# Problem description
The expected result is the run of lines from the one containing "Caută (728, 481)" to the end of the listing, copied exactly.

# Information given
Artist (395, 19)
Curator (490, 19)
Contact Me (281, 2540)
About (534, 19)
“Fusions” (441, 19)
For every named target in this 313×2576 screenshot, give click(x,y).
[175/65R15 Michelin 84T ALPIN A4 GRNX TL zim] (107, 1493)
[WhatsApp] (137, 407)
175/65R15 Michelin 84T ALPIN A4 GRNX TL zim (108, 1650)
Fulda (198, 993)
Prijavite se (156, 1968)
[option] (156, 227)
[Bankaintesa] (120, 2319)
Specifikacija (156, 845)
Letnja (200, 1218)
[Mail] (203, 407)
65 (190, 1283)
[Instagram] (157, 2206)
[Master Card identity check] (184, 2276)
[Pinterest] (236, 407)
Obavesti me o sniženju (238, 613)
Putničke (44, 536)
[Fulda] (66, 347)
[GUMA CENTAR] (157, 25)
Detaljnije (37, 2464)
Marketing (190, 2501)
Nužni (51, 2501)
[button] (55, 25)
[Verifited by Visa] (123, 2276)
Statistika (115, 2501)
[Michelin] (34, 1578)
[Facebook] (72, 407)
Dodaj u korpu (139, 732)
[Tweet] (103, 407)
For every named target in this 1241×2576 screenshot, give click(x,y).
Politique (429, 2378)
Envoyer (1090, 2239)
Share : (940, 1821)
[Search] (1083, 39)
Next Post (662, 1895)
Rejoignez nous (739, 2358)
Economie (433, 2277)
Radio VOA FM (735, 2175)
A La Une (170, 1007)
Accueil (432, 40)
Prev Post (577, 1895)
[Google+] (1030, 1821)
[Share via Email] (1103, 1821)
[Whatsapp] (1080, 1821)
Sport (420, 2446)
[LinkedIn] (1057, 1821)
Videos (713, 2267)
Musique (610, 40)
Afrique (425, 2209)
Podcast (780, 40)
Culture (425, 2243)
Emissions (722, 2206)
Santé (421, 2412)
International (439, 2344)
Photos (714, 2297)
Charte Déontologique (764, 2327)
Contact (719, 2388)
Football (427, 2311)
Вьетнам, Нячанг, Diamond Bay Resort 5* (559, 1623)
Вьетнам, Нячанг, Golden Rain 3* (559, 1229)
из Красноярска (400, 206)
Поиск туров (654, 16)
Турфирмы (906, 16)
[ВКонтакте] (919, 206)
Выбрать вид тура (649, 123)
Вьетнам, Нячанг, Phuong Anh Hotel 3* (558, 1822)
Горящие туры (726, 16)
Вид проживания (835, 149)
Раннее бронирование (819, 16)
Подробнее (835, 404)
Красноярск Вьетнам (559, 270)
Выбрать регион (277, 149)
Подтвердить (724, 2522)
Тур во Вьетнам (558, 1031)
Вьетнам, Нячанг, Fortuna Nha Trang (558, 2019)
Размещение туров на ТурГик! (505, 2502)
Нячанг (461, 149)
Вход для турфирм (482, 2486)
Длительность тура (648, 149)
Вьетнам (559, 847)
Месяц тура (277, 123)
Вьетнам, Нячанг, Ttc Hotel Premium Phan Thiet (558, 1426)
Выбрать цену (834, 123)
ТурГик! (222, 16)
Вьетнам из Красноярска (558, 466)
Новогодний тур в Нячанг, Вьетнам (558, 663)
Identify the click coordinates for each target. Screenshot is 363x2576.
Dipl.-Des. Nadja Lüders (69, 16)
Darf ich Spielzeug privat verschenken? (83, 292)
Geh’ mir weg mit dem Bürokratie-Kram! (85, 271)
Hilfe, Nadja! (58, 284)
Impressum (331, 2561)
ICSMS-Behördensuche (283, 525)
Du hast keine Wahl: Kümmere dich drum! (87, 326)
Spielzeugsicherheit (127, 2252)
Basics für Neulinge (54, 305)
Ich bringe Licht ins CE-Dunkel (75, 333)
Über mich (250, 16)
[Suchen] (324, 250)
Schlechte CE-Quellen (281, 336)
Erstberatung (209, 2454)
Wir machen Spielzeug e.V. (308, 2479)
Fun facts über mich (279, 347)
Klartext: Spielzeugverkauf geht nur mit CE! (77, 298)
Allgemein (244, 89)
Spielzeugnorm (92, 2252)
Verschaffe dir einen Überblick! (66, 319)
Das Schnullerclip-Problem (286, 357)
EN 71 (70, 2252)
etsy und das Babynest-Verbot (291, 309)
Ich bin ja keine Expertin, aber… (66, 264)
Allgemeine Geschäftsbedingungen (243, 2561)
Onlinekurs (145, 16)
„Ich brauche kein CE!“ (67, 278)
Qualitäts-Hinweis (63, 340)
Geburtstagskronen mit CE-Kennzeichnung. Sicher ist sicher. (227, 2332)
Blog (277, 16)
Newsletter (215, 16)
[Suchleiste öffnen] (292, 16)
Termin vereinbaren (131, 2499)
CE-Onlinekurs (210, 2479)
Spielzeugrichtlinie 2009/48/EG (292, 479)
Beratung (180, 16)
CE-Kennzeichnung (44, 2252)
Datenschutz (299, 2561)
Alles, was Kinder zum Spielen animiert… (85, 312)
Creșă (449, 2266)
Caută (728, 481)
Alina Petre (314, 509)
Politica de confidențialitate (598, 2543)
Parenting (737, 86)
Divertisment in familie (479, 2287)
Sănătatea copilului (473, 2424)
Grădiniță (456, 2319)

# Reply
Caută (728, 481)
Alina Petre (314, 509)
Politica de confidențialitate (598, 2543)
Parenting (737, 86)
Divertisment in familie (479, 2287)
Sănătatea copilului (473, 2424)
Grădiniță (456, 2319)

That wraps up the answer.